That glorious Spaniard

Since the days of being knee high, I have been a Portland Trail Blazers fan. My earliest memories recall Clyde Drexler striking fear into the hearts of defenders as he brought the ball downcourt.

Since the days of being knee high, I have been a Portland Trail Blazers fan. My earliest memories recall Clyde Drexler striking fear into the hearts of defenders as he brought the ball downcourt.

“Clyde the Glide,” they called him, and glide he did. Unfortunately, he wanted a ring so badly that he defected to an awful Texan team to win one, and that is a large glass of bitterness for a lifelong Blazers fan to gulp.

Drexler is of a bygone era, however, and so is the miserable period of Bob Whitsitt and his Jail Blazers. It was a cruel time in Portland, a time of no chemistry on the court as our players flopped about the hardwood like Chinook salmon out of water.

I took the lumps, and now I enjoy the gravy. I loathe the fair-weather fans, those that quit wearing the pinwheel insignia when Terry Porter and Cliff Robinson left, only to flock to the Rose Garden when Brandon Roy, LaMarcus Aldridge and Greg Oden showed up.

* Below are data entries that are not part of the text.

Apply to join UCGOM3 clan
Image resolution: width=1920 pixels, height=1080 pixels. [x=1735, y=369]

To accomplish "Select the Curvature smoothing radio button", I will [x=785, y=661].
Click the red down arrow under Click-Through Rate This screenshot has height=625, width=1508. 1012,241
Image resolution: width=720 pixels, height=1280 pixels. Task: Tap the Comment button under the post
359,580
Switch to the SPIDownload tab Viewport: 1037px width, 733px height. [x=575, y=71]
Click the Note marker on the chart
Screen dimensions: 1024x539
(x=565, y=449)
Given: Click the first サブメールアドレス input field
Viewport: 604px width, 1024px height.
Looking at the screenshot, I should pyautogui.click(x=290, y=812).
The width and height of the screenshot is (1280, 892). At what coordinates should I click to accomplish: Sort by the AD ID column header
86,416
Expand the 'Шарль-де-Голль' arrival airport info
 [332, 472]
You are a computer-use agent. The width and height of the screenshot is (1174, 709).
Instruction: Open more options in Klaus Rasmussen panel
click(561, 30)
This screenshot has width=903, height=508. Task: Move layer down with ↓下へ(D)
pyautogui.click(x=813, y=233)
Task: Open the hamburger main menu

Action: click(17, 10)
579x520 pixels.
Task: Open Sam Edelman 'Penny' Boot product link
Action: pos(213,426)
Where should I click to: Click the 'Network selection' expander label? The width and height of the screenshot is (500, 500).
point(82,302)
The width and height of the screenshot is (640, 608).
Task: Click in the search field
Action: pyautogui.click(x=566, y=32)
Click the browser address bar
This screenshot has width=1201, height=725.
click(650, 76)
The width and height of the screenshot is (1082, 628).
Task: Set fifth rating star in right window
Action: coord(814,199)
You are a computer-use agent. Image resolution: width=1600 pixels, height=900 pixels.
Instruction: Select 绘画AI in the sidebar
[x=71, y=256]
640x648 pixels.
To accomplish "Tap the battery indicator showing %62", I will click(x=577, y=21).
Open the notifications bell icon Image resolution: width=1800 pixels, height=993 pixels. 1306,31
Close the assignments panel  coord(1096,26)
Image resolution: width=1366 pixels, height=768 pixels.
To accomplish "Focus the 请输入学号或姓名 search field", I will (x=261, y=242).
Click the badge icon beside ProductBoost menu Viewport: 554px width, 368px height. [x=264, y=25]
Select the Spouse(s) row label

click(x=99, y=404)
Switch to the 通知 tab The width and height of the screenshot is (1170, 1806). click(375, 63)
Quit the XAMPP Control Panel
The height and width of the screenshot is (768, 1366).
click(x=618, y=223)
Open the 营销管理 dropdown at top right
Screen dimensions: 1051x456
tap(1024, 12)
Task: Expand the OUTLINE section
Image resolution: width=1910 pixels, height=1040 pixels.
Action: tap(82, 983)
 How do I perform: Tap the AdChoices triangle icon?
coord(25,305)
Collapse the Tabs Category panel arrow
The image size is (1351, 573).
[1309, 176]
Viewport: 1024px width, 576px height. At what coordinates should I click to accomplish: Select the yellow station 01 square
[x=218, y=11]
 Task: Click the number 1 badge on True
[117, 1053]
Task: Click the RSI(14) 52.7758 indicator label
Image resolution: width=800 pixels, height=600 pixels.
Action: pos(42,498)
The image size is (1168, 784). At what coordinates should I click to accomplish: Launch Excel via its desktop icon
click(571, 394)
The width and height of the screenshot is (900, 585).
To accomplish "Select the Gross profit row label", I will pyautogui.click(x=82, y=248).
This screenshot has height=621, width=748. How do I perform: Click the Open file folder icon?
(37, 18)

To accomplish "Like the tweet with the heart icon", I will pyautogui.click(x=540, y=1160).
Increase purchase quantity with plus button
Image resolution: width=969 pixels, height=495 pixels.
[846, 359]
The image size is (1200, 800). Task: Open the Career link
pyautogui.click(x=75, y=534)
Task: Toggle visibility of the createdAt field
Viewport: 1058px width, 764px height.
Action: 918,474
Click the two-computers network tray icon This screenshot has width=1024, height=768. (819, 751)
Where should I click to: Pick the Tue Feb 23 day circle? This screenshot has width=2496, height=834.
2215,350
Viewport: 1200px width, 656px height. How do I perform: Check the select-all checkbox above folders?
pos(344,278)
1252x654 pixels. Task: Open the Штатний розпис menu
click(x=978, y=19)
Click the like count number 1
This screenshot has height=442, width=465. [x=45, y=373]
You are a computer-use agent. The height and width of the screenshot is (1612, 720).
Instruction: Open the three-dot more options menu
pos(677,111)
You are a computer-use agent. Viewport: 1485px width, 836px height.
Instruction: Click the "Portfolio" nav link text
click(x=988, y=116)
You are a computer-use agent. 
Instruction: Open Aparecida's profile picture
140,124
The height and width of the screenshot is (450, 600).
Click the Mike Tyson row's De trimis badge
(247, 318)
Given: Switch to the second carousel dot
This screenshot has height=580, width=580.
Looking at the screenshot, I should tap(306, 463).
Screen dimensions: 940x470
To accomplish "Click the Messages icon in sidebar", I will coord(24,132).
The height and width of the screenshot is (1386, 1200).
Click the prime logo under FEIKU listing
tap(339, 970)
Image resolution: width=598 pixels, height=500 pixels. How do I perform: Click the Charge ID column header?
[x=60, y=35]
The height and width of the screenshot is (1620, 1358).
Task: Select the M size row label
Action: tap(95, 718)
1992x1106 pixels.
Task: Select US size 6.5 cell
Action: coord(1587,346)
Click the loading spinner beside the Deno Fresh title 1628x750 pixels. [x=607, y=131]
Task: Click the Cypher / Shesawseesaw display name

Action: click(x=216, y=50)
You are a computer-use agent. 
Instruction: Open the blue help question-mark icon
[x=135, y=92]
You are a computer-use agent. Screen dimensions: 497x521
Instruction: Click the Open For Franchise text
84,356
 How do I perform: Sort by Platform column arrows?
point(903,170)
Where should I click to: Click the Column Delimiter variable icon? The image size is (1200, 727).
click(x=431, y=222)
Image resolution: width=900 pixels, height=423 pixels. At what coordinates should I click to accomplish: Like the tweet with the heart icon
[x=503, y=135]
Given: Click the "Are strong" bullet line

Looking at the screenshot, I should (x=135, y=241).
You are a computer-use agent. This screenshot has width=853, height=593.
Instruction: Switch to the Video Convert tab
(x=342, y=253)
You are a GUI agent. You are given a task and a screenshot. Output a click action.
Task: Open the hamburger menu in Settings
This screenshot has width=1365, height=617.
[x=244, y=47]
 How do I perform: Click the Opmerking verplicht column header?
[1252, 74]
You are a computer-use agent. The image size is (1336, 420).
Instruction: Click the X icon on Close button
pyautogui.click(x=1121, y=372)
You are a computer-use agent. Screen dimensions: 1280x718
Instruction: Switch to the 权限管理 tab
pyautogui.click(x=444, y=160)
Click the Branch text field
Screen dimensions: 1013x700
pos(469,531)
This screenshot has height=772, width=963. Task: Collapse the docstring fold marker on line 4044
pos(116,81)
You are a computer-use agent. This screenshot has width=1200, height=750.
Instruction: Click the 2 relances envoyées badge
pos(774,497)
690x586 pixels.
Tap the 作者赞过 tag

Today, our elite squad boasts a rich blend of wizened veterans (Andre Miller, Joel Przybilla) to helm the efforts of future Hall of Famers (Roy, Aldridge) and to coax out the brilliance teeming within our youngest warriors (Oden, Nicolas Batum).

Basketball is the finest form of sport left in today’s steroid-fueled, gun-toting, dog-fighting mess of professional athletes, and this year’s Blazers squad is easily the most fun to watch. Any time I see Roy break a defender’s ankle with his frighteningly quick crossover, I leap from my seat and dance like a baboon on speed.

Of all the Blazers I watched last year and will watch this year, Rudy Fernández is my favorite. A basketball is just leather slapped over a rubber bladder of compressed air, but in Fernández’s hands it becomes a sphere of electricity.

He fires the rock from behind the arc with a graceful certainty no other current player does, and his 159 treys last year—a record for rookies—don’t lie. The ball seems to hone in on the basket like a guided missile with coordinates set to the bottom of the net, and watching Fernández immediately snap into defensive play after the bucket is a testament to his focus.

Downtime is a joke the Blazers tell in the locker room because these fellows neither waste a moment for gloating after they put points on the board nor do they miss an opportunity to launch into fast-break play. Fernández is one of those players who, once his feet hit the court, hustles from end to end as he turns defenders’ legs to jelly and forces offenses to commit imbecilic errors like uncoordinated teenagers.

He comes off the bench, so perhaps that accounts for his stamina. He is a murderous clutch player who sizes up his opponent during the first stretch of a game, then exploits each weakness observed to maximum effect.

There are several NBA players I’d love to play one-on-one ball with (and obviously lose to), but Fernández is not one of them. I’d waddle home in tears, and my legs would be drenched in urine following each time he’d blow past me in a fluid motion that’d end in a dazzling dunk.

One player doesn’t make the whole team, but watching that glorious Spaniard lets me know he must be in contention for this year’s Sixth Man Award. Roy is our superstar, Miller is our dish man and Przybilla is our consummate power presence—watching Oden stuff anyone who dares to drive his lane is fun, but he has consistency issues. Give him six more months.

Yet Fernández is who they count on to sink a trey when it’s needed, to drive past defenders like steam through a metal grate or else to pull defenders toward him and then pass to a wide-open teammate who scores with ease.
This year is an exciting one for we diehard Blazers fans. Fernández will likely remain my favorite Blazer to watch, and I pray to the basketball gods for him to win a ring after just two years on the squad, kicking off a dynasty the fans in this city deserve.